Kinetics of enzymes with iso-mechanisms: dead-end inhibition of fumarase and carbonic anhydrase II.

作者信息

Rebholz K L, Northrop D B

机构信息

Division of Pharmaceutical Biochemistry, School of Pharmacy, University of Wisconsin, Madison 53706.

出版信息

Arch Biochem Biophys. 1994 Jul;312(1):227-33. doi: 10.1006/abbi.1994.1303.

DOI:10.1006/abbi.1994.1303
PMID:8031132
Abstract

Isomerization of free enzyme can be detected in kinetic patterns of dead-end inhibition because competitive substrate analogs yield noncompetitive inhibition versus product in reverse reaction kinetics. The ratio of slope and intercept inhibition constants allows a quantitative estimation of the relative kinetic significance of the isomerization to a catalytic turnover. Applying this kinetic analysis theoretically to inhibition data for bovine carbonic anhydrase II by anions [Y. Pocker and T. L. Deits (1982) J. Am. Chem. Soc. 104, 2424] provides an estimate of 43 +/- 13% for how rate-limiting the isomerization segment is at pH 6.6. Applying the analysis experimentally to porcine heart fumarase provides a competitive pattern of inhibition by trans-aconitate versus fumarate with Ki(s) = 2.0 +/- 0.5 mM, together with a non-competitive pattern versus malate, with Ki(s) = 0.8 +/- 0.1 mM and Kii = 2.3 +/- 0.4 mM. Assuming that the isomerization segment of fumarase is the reprotonation of an active site carboxyl and imidazole with pK1 = 5.53 and pK2 = 7.78 [Blanchard and Cleland (1980) Biochemistry 19, 4506], an apparent rate constant for the isomerization segment of fumarate hydration is estimated as 95 +/- 22 s-1, compared to 42 +/- 13 s-1 for the chemical segment and 29 +/- 0.7 s-1 for a complete turnover. In contrast, the values are 17000 +/- 5200, 82 +/- 25, and 82 +/- 3 s-1, respectively, for malate dehydration.
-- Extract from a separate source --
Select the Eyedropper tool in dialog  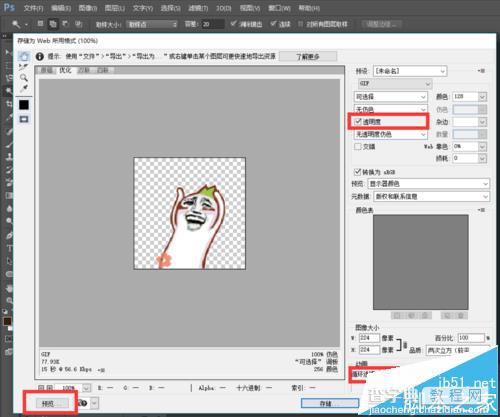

Hence, the isomerization segment is 30 +/- 7% rate-limiting during fumarate hydration but less than 1% during malate dehydration.

摘要

在终产物抑制的动力学模式中可以检测到游离酶的异构化,因为竞争性底物类似物在逆反应动力学中对产物产生非竞争性抑制。斜率和截距抑制常数的比值可以定量估计异构化对催化周转的相对动力学意义。将这种动力学分析理论上应用于阴离子对牛碳酸酐酶II的抑制数据[Y. Pocker和T. L. Deits(1982年)《美国化学会志》104, 2424],可以估计在pH 6.6时异构化段的限速程度为43±13%。将该分析实验应用于猪心富马酸酶,反式乌头酸对富马酸的抑制呈现竞争性模式,Ki(s)=2.0±0.5 mM,对苹果酸则呈现非竞争性模式,Ki(s)=0.8±0.1 mM且Kii = 2.3±0.4 mM。假设富马酸酶的异构化段是活性位点羧基和咪唑的再质子化,pK1 = 5.53且pK2 = 7.78 [Blanchard和Cleland(1980年)《生物化学》19, 4506],富马酸水合异构化段的表观速率常数估计为95±22 s-1,相比之下,化学段为42±13 s-1,完整周转为29±0.7 s-1。相比之下,苹果酸脱水时的值分别为17000±5200、82±二十5和82±3 s-1。因此,在富马酸水合过程中,异构化段的限速程度为30±7%,而在苹果酸脱水过程中则小于1%。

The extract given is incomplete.